According to the Syriac biography, the powerful minister Asclepiodotus published an ordinance of the emperor Theodosius II., commanding the restoration to the Jews of all the synagogues which had been forcibly taken from them by the Christians. All good Christians were indignant at the idea that buildings where Christian worship had been held should again fall into the hands of “the crucifiers.” Several bishops, accordingly, turned with this complaint to Simeon, who wrote a blunt letter to the emperor. Theodosius promptly recalled the edict, sent to the saint a humble letter of apology, and deposed Asclepiodotus, the friend of Jews and heathen, the enemy of Christians.—The affair cannot, however, have happened exactly in the manner related. We still possess the text of the imperial mandate to the chancellor (_præfectus prætorio_) Asclepiodotus, in which it is forbidden henceforward to take their synagogues from the Jews, and order is made to pay them reasonable compensation for such as had already been used for Christian worship, and so could not be restored. We can scarcely suppose this order to have cancelled another more favourable to the Jews, and, in any case, Simeon can hardly have had a great share in procuring it, for it was issued as early as 423, when he can have been but little known. The story is nevertheless instructive, as illustrating how unfair men can become through fanaticism; for here a simple claim of justice is represented as a shocking crime. It shows, at the same time, how great was the authority attributed to Simeon.

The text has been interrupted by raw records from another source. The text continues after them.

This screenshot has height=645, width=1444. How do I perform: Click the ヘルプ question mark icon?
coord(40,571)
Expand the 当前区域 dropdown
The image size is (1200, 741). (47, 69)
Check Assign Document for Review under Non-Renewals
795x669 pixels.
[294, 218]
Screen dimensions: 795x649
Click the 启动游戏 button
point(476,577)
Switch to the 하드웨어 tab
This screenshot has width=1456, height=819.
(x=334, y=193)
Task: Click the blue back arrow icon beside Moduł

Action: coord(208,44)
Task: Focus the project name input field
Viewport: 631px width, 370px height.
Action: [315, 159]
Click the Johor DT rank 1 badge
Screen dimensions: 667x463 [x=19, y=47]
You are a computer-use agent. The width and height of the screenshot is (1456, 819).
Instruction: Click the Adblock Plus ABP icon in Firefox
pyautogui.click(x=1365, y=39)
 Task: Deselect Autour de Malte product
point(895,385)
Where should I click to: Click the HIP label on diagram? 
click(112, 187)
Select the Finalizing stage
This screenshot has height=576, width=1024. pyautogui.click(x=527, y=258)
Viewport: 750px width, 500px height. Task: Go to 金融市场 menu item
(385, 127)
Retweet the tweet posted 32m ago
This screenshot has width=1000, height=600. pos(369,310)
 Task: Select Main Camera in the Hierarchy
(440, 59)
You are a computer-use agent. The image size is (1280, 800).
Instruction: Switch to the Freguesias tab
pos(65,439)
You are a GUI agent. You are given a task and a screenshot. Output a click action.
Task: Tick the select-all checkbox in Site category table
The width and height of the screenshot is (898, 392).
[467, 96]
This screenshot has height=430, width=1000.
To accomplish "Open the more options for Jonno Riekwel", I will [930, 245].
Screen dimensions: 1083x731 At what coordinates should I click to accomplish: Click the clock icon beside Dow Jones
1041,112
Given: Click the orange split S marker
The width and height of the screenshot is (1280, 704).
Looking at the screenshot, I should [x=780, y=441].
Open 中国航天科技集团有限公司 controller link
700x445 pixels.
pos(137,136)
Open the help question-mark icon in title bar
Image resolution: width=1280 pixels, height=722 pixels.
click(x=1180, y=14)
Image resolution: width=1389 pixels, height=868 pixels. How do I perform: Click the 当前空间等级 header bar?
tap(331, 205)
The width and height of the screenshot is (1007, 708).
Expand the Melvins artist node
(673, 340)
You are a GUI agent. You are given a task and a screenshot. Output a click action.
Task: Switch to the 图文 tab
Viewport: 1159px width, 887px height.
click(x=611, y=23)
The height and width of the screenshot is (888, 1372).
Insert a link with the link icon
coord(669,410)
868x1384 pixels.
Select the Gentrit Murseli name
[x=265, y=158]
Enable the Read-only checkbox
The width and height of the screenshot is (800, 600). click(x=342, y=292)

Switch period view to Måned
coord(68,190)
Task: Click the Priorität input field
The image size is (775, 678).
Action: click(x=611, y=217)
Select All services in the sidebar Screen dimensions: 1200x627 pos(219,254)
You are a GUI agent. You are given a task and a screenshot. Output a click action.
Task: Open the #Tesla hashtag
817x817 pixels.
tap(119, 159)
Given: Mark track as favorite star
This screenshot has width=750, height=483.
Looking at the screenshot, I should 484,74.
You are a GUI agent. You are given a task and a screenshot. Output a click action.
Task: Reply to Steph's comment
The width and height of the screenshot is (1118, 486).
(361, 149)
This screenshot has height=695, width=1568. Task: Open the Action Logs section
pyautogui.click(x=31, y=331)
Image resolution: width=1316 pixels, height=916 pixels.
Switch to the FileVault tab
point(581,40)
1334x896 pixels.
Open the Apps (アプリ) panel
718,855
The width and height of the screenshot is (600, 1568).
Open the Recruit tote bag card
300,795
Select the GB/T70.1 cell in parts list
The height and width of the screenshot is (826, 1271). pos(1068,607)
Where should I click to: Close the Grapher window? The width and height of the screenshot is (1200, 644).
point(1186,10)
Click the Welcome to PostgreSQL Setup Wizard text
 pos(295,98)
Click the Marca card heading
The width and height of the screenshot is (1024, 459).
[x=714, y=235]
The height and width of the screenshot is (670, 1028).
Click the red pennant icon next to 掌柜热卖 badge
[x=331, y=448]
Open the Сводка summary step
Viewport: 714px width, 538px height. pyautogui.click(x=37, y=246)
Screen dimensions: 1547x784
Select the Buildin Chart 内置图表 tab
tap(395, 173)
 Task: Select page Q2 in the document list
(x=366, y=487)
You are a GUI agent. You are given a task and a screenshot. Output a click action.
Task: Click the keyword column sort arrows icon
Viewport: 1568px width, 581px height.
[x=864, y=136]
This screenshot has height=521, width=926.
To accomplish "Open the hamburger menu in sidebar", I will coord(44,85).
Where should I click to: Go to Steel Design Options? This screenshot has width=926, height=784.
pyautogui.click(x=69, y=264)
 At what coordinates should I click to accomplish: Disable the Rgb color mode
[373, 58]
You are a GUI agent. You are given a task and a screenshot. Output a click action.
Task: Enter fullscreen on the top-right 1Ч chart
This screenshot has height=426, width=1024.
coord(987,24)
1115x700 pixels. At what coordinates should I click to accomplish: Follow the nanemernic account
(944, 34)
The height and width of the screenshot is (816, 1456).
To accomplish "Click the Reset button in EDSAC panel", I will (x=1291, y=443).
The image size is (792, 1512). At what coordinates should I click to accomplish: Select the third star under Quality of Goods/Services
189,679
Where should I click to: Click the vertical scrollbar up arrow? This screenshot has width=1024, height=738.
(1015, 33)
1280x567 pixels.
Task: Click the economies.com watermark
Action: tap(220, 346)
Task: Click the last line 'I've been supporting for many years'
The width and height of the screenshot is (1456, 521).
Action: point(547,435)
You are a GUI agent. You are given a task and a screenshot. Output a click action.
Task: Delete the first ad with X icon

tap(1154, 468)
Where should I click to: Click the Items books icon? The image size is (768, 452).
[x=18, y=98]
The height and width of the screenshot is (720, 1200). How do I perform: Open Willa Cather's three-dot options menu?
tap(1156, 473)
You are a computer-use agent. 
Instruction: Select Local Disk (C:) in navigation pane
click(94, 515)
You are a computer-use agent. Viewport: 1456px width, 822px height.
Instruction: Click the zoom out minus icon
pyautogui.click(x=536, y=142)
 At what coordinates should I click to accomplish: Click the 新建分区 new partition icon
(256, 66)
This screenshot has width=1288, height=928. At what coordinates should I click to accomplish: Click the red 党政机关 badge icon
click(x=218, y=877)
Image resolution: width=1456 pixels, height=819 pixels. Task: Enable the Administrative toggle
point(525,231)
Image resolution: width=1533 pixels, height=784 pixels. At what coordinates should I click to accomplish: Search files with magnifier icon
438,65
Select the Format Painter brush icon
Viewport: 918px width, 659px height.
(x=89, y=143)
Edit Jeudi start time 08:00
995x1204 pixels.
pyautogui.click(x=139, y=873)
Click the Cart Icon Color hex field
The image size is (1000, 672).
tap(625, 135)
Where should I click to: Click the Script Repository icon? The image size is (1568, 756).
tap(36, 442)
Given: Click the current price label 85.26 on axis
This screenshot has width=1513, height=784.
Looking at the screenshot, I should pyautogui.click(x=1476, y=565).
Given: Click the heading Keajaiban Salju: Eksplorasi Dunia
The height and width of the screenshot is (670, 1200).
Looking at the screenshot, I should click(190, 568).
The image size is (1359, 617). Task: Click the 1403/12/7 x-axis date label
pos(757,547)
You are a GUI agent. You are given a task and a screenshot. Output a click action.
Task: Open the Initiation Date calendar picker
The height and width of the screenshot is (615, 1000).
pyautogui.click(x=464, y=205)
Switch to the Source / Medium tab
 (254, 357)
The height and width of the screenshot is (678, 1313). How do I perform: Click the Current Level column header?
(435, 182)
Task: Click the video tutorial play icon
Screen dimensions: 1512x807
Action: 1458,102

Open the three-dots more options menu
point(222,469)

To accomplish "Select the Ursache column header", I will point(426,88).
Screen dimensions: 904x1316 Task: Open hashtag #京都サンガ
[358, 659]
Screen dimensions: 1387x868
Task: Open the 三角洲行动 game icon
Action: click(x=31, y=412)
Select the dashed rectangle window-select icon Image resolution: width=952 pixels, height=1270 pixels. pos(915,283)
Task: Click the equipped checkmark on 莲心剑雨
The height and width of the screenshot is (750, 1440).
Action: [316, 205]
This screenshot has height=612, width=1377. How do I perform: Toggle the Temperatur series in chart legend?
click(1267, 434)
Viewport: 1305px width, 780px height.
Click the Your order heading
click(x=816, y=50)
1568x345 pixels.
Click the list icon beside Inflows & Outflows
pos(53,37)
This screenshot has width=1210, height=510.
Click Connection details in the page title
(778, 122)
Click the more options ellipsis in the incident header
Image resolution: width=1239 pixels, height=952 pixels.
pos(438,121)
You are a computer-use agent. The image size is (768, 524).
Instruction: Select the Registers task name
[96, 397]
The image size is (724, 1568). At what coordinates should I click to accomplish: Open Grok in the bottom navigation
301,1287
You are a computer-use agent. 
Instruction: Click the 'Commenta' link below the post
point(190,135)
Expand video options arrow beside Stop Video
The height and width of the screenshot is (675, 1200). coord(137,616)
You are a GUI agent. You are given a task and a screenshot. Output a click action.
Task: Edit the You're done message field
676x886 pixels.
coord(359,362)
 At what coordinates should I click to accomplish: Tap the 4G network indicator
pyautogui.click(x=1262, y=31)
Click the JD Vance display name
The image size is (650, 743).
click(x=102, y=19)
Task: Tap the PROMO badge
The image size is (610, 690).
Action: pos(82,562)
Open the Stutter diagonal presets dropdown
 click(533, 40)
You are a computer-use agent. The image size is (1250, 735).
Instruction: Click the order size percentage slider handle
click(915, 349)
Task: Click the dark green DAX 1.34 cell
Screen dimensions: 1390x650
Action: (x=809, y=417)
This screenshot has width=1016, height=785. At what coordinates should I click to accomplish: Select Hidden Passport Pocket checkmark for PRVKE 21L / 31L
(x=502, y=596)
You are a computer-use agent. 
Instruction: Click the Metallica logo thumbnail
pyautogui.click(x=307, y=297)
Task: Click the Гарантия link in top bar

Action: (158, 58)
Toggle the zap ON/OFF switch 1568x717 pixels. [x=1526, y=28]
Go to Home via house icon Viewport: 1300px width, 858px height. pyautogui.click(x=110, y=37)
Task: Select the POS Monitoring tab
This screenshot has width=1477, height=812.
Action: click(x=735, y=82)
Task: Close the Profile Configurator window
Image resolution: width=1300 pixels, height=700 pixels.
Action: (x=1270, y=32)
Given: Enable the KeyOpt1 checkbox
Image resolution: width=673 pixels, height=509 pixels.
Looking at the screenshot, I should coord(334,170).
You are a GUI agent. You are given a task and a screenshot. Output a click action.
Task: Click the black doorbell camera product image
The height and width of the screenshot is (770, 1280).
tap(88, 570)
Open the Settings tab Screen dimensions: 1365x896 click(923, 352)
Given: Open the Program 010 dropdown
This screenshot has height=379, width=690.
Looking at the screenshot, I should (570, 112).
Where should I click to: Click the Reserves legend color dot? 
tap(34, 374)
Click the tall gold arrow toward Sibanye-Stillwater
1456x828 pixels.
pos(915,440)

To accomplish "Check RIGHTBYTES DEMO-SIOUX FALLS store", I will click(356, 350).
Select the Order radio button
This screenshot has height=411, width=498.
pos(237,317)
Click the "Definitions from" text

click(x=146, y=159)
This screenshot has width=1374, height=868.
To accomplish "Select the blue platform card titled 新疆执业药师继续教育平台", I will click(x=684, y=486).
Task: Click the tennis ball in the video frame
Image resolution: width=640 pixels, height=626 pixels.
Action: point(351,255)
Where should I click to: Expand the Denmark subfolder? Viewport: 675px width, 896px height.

Once and again, on other occasions, Simeon condescended to hold correspondence with the great ones of the earth. Thus, in the closing period of his life (457-459 A.D.), he gave the emperor Leo a written opinion in favour of the Council of Chalcedon (451), which had defined the dogma of the two natures of Christ. In the same sense he wrote also, about the same time, to the patriarch Basil of Antioch. Whether the saint understood—so far as they are at all intelligible—the dogmatic niceties which were dealt with at Chalcedon, may be left an open question. The Monophysites of Syria, who were opposed to the Council of Chalcedon, and who were a majority in that country, afterwards ignored this action of Simeon and reckoned him among their saints; as was also occasionally done by the Nestorians, although their doctrine—which refused to call Mary the “mother of God,” and which had been condemned as early as 431 by the Council of Ephesus—was held in detestation by Simeon, and had been expressly repudiated in a letter of his to a former patriarch of Antioch. Simeon, it may be conjectured, dictated his letters to one of his disciples, who stood at the top of the ladder by which his confidants climbed up. Whether he himself could read and write is uncertain.